Pemuda Berbicara Desa

Membaca semangat dan gagasan pemuda membangun desa.

Peta Brabo dari Google Map

Hari masih gelap, mentari malu-malu menampakkan sinarnya, tetapi Yu Sarpi sudah sibuk di dapur menyiapkan sarapan untuk keluarga. Pak Joko, suaminya pun sudah selesai sholat shubuh, ditemani secangkir kopi, menyiapkan segala keperluan untuk ke sawah.

Saiful anak semata wayang mereka juga sudah tidak ada di rumah. Sejak fajar tadi sudah pergi ke mushola, sholat shubuh berjamaah dilanjutkan mengaji Al Qur’an. Selesai mengaji, Ipul, begitu teman-teman memanggilnya ikut membantu emaknya di dapur sebentar kemudian bergegas untuk mandi, sarapan dan berangkat sekolah. Dia sudah duduk di kelas X Madrasah Aliyah.

Begitulah rutinitas sehari-hari di keluarga Pak Joko. Keluarga sederhana di desa kecil yang asri. Mungkin aktivitas semacam itu juga terjadi di banyak tempat di seluruh pelosok negeri. Orang tua bekerja sebagai petani, dan anaknya belajar di sekolah. Kalau beruntung bisa melanjutkan di perguruan tinggi.

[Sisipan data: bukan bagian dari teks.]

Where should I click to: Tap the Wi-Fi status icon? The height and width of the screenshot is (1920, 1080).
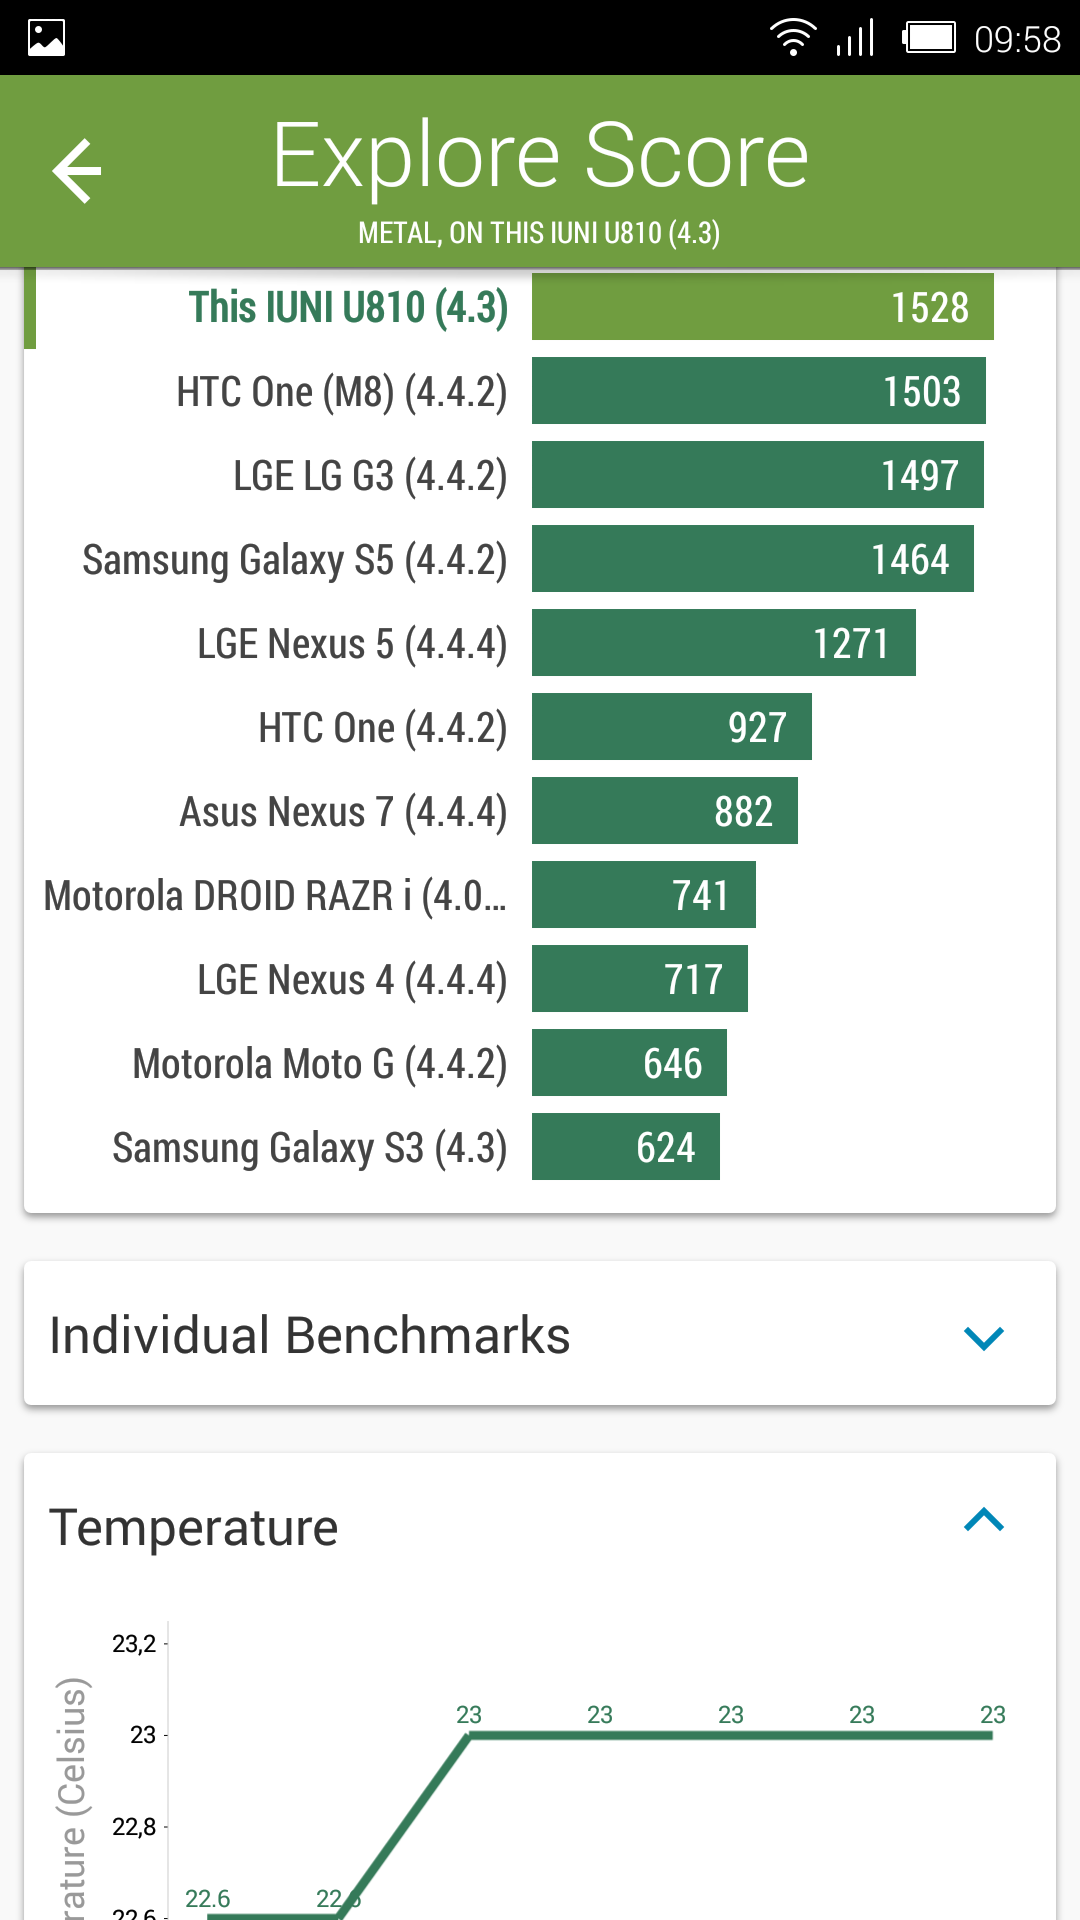[792, 38]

Pun di desaku, Brabo. Desa kecil yang dikelilingi hijaunya sawah. Tanahnya yang subur bisa  ditanami berbagai macam palawija seperti jagung, kacang-kacangan, tembakau dan juga padi. Konon nama Brabo berasal dari kata mberah kebo (banyak ke­rbau). Entah benar atau tidak, nyatanya  sekarang tidak ada satu pun kerbau di desaku.

Selain tanahnya yang subur dan mayoritas warganya bertani, fasilitas pendidikan sangat memadai, mulai dari tingkat sekolah dasar sampai perguruan tinggi tersedia. Ada PAUD, TK, SD, MTs/SMP, MA/SMA hingga perguruan tinggi yang merupakan cabang dari SETIA Wali Sembilan Semarang. Ada juga madrasah diniyyah, pondok pesantren dan Taman Pendidikan Al Qur’an yang tersebar di seluruh dusun. Ada lima dusun, Dukuh, Jagalan, Cangkring, Sekopek dan Bendungan.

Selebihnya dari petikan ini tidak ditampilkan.